La mort d'Harold prive les Anglo-Saxons de leur chef, et ils commencent à se débander. Beaucoup s'enfuient, mais les soldats de la maison du roi combattent jusqu'à la mort autour de la dépouille de leur seigneur. Les Normands se lancent à la poursuite des fuyards, et hormis un combat d'arrière-garde à un endroit appelé « la Malfosse », la bataille est terminée. La nature exacte des événements de la Malfosse et son emplacement exact restent disputés. Il semble que des soldats anglais se soient rassemblés près d'un endroit fortifié ou d'un réseau de tranchées et qu'ils aient blessé grièvement Eustache de Boulogne avant d'être anéantis par le duc Guillaume.


Conséquences

Le lendemain de la bataille, le corps d'Harold est identifié à partir de son armure, ou bien de marques sur son corps. D'après une tradition du xiie siècle, son visage était méconnaissable, et il fallut faire appel à sa concubine Édith pour qu'elle l'identifie à partir de marques connues d'elle seule. Diverses traditions se contredisent quant au sort réservé à sa dépouille. Son étendard personnel est présenté à Guillaume avant d'être envoyé au pape. Les cadavres anglais sont abandonnés sur le champ de bataille, tandis que ceux des Normands sont inhumés dans une fosse commune dont l'emplacement reste inconnu.

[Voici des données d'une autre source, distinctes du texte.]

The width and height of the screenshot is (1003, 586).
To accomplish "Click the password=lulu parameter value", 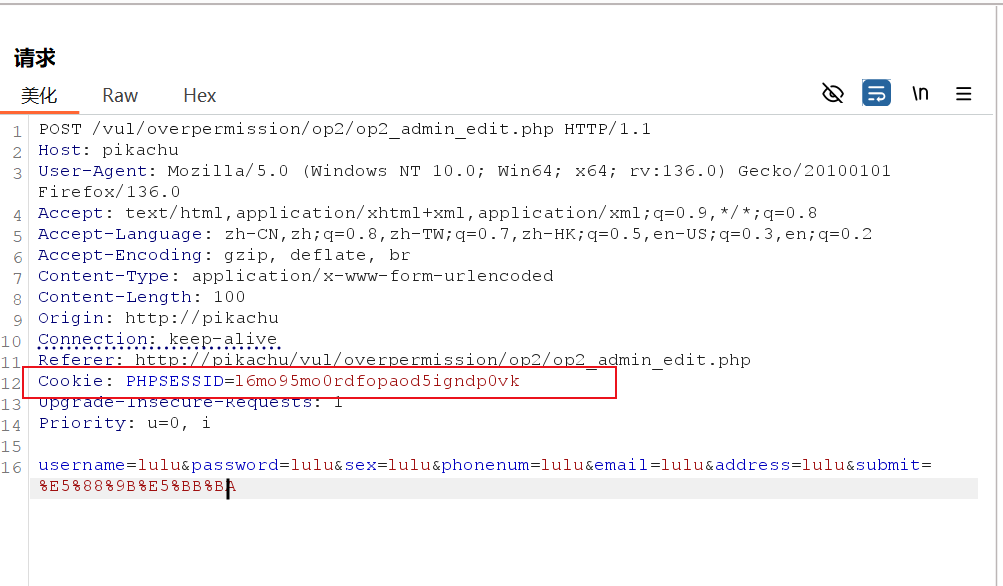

On ignore le nombre exact de victimes de la bataille. La moitié des Anglais dont la présence à Hastings est certaine n'y ont pas survécu, mais cette proportion est peut-être supérieure à la réalité. Le même calcul pour les Normands donne un taux de un mort sur sept, mais tous les Normands connus sont des nobles, et il est vraisemblable que la mortalité ait été plus importante parmi leurs troupes. Orderic Vital donne des chiffres très exagérés (d'après lui, Guillaume disposait de 60 000 soldats, dont 15 000 ont trouvé la mort), mais son taux de 25 % semble plausible. Marren avance les chiffres de 2 000 Normands et 4 000 Anglais tués, et Bouet estime le nombre de victimes dans les deux armées entre 5 000 et 6 000 hommes.

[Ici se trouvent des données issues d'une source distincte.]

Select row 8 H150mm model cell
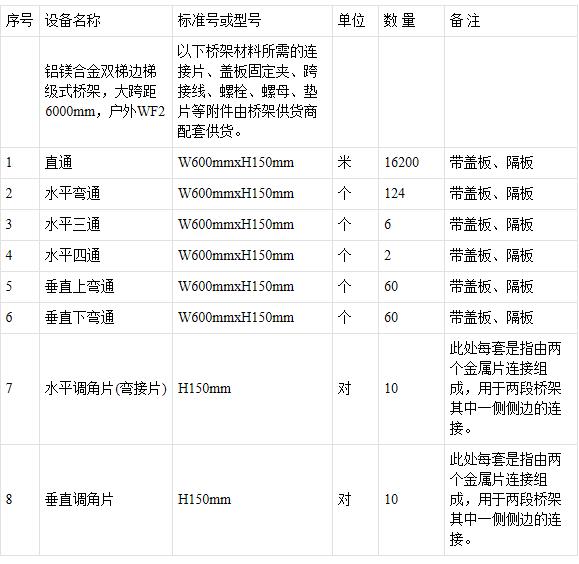The height and width of the screenshot is (564, 579). 252,500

Après cette victoire, Guillaume s'attend à recevoir la soumission des seigneurs anglais, mais le witan élit roi un autre membre de la maison de Wessex, le jeune Edgar Atheling. Il est soutenu par les comtes Edwin et Morcar, ainsi que par les archevêques Stigand et Ealdred. Guillaume prend donc la direction de Londres en longeant la côte du Kent, occupant sans combattre Douvres, Sandwich, Richborough et Canterbury. Il bat une armée anglaise à Southwark, mais ne parvient pas à forcer l'entrée du pont de Londres. Contraint de trouver une voie détournée pour pénétrer dans la ville, il remonte la Tamise et franchit le fleuve à Wallingford, dans l'Oxfordshire, où il reçoit la soumission de l'archevêque Stigand. Il longe ensuite les Chilterns vers le nord-est avant de redescendre sur Londres par le nord-ouest, affrontant à plusieurs reprises des offensives venues de la ville. Les seigneurs anglais se soumettent finalement à Berkhamsted, dans l'Hertfordshire, et Guillaume est proclamé roi d'Angleterre. Il est sacré par l'archevêque Ealdred le 25 décembre 1066 en l'abbaye de Westminster.

Malgré la soumission de la noblesse anglaise, des mouvements de résistance se prolongent durant plusieurs années. Exeter est frappée par des révoltes fin 1067, les fils d'Harold tentent d'envahir le royaume courant 1068, et un soulèvement enflamme la Northumbrie la même année. 1069 voit se produire de nouveaux troubles en Northumbrie, l'arrivée d'une flotte d'invasion danoise et de nouvelles révoltes dans le Sud et l'Ouest de l'Angleterre. Guillaume écrase les divers foyers de révolte, sa réaction énergique culminant avec la dévastation du Nord de l'Angleterre de la fin 1069 au début 1070. La révolte d'Hereward l'Exilé à Ely est également écrasée en 1070.